Another worst case scenario is when a patient makes accusations, however groundless, against the aide. These could include accusations of the aide stealing from the patient.
Hoback suggests a home care agency not try to patch up those types of situations.
In these cases, a negotiator might suggest the agency find another aide to work for that patient because the problem can’t be solved. "That might sound like defeat, but it’s better to start over than to try to patch some situations."
• Find compromises and negotiate minor patient problems.
Hoback goes back to the example of the patient who is agitated because the bathing time has been switched from the morning to the afternoon.
Maybe the aide’s schedule makes it impossible to visit that patient in the morning. But it might be possible to visit a little earlier in the afternoon, so there’s room for compromise with what the patient desires and what is practical for the aide.
• Try to see the problem from the patient’s perspective.
One of the most effective strategies in dealing with difficult patients is showing aides how to see where the patient is coming from, Hoback says.
"Most of the patients we deal with and many in the home care agency have lost a lot of roles in life," he says. "They’re no longer the caretaker of their home; they’re no longer the caretaker of their children; sometimes they become the children of their children."
Hoback has found that aides will be more flexible and forgiving once they understand that patients have lost a great deal of their former lives.
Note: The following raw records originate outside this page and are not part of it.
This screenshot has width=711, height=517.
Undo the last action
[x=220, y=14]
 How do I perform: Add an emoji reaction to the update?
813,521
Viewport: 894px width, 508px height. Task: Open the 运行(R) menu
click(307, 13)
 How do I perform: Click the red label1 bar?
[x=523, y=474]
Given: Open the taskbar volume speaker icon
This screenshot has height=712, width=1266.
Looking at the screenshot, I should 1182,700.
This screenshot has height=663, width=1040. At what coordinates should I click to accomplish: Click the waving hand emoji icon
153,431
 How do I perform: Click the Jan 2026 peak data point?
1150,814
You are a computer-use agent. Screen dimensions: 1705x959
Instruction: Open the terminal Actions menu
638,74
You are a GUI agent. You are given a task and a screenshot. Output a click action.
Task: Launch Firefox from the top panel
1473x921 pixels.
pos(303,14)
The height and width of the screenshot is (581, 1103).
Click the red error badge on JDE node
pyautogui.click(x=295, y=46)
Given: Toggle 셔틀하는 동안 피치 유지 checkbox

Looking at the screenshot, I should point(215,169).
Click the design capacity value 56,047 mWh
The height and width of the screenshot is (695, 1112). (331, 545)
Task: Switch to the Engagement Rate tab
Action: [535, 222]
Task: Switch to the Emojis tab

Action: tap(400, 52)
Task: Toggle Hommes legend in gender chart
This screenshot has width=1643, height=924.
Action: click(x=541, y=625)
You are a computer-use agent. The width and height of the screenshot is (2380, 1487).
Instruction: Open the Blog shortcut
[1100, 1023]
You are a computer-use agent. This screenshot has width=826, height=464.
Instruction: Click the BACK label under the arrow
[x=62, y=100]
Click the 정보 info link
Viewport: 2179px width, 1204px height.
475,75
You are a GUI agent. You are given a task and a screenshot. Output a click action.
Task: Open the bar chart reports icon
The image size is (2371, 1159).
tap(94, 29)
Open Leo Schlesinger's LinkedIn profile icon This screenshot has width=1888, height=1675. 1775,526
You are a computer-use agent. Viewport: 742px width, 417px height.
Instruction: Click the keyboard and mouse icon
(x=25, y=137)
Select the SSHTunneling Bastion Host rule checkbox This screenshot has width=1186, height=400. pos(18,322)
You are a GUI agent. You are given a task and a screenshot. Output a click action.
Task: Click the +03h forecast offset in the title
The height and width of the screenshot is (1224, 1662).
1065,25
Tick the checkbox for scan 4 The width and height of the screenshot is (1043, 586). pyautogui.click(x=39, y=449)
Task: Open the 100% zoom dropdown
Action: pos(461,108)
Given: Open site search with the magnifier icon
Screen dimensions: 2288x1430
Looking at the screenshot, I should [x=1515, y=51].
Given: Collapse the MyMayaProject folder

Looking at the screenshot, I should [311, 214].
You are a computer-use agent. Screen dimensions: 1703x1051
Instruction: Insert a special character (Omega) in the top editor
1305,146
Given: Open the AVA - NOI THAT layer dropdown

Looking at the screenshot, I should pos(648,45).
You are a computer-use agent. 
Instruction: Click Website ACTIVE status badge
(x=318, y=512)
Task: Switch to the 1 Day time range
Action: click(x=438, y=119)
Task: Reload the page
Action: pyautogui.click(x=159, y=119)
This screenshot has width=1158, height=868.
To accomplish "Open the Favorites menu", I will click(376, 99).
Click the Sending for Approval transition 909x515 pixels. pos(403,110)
"Then the other side of the coin is you need to help the patient understand the frustration of the caregiver who is trying to meet their needs," he says. "Help each person try to see the other person’s perspective, and then you go for negotiation. But don’t always ask the provider to give, that’s not fair to them."
It’s more than a laundry thing
• Respect the patient’s space and privacy.
Hoback recently visited a friend in a nursing home and watched his friend become very upset as an aide came into the room searching through his drawers for some laundry that had been misplaced.
"She made three trips into the room, and he was very frustrated and kept saying, These are my clothes. Don’t search through them. If you need something then ask me.’"
The woman was frustrated because she was new at the laundry job, and she had lost someone else’s clothing.
The patient was angry at this minor inconvenience because he had lost control of his life and environment when he was placed in a nursing home. "So sometimes people gain control through behavioral issues," Hoback says.
Hoback acted as a negotiator in this case and had a talk with the facility’s administrator, saying that the staff needed to realize these patients have a right to privacy and personal belongings, without fearing that some employee will intrude and search through their drawers.
"It’s real common in nursing home settings, but it also happens in the home," Hoback says. The best way to handle a similar situation is to tell the patient what you are looking for, and then ask if you can help them search for it.
"We need to respect that this is their environment, and we’re not going to take over their environment."